Metamath Proof Explorer


Theorem evlspw

Description: Polynomial evaluation for subrings maps the exponentiation of a polynomial to the exponentiation of the evaluated polynomial. (Contributed by SN, 29-Feb-2024)

Ref Expression
Hypotheses evlspw.q
|- Q = ( ( I evalSub S ) ` R )
evlspw.w
|- W = ( I mPoly U )
evlspw.g
|- G = ( mulGrp ` W )
evlspw.e
|- .^ = ( .g ` G )
evlspw.u
|- U = ( S |`s R )
evlspw.p
|- P = ( S ^s ( K ^m I ) )
evlspw.h
|- H = ( mulGrp ` P )
evlspw.k
|- K = ( Base ` S )
evlspw.b
|- B = ( Base ` W )
evlspw.i
|- ( ph -> I e. V )
evlspw.s
|- ( ph -> S e. CRing )
evlspw.r
|- ( ph -> R e. ( SubRing ` S ) )
evlspw.n
|- ( ph -> N e. NN0 )
evlspw.x
|- ( ph -> X e. B )
Assertion evlspw
|- ( ph -> ( Q ` ( N .^ X ) ) = ( N ( .g ` H ) ( Q ` X ) ) )

Proof

Step Hyp Ref Expression
1 evlspw.q
 |-  Q = ( ( I evalSub S ) ` R )
2 evlspw.w
 |-  W = ( I mPoly U )
3 evlspw.g
 |-  G = ( mulGrp ` W )

Work to do:
A - Copy everything from "Description: Polynomial evaluation" down to "by SN, 29-Feb-2024)" in the evlspw theorem page, changing "exponentiation" to "power".
B - Write the next part of the evlspw theorem page, picking up after its last line.

Material provided:

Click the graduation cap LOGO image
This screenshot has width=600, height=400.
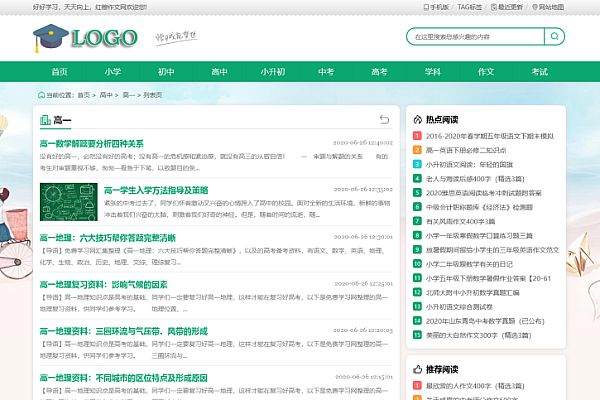[84, 38]
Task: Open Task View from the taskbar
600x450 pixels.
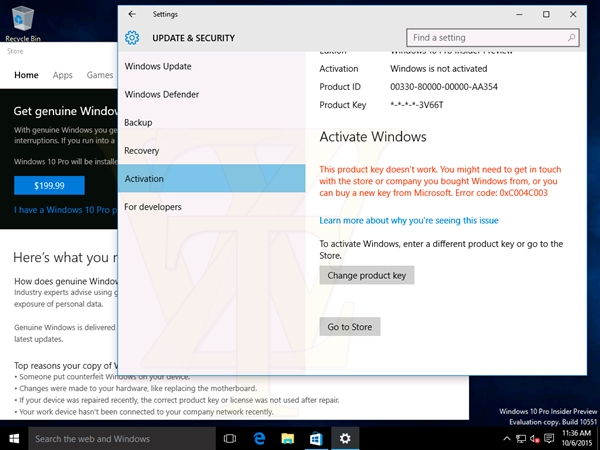Action: (x=230, y=438)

Responses to the tasks:
A -
Description: Polynomial evaluation for subrings maps the power of a polynomial to the power of the evaluated polynomial. (Contributed by SN, 29-Feb-2024)

B -
4 evlspw.e
 |-  .^ = ( .g ` G )
5 evlspw.u
 |-  U = ( S |`s R )
6 evlspw.p
 |-  P = ( S ^s ( K ^m I ) )
7 evlspw.h
 |-  H = ( mulGrp ` P )
8 evlspw.k
 |-  K = ( Base ` S )
9 evlspw.b
 |-  B = ( Base ` W )
10 evlspw.i
 |-  ( ph -> I e. V )
11 evlspw.s
 |-  ( ph -> S e. CRing )
12 evlspw.r
 |-  ( ph -> R e. ( SubRing ` S ) )
13 evlspw.n
 |-  ( ph -> N e. NN0 )
14 evlspw.x
 |-  ( ph -> X e. B )
15 1 2 5 6 8 evlsrhm
 |-  ( ( I e. V /\ S e. CRing /\ R e. ( SubRing ` S ) ) -> Q e. ( W RingHom P ) )
16 10 11 12 15 syl3anc
 |-  ( ph -> Q e. ( W RingHom P ) )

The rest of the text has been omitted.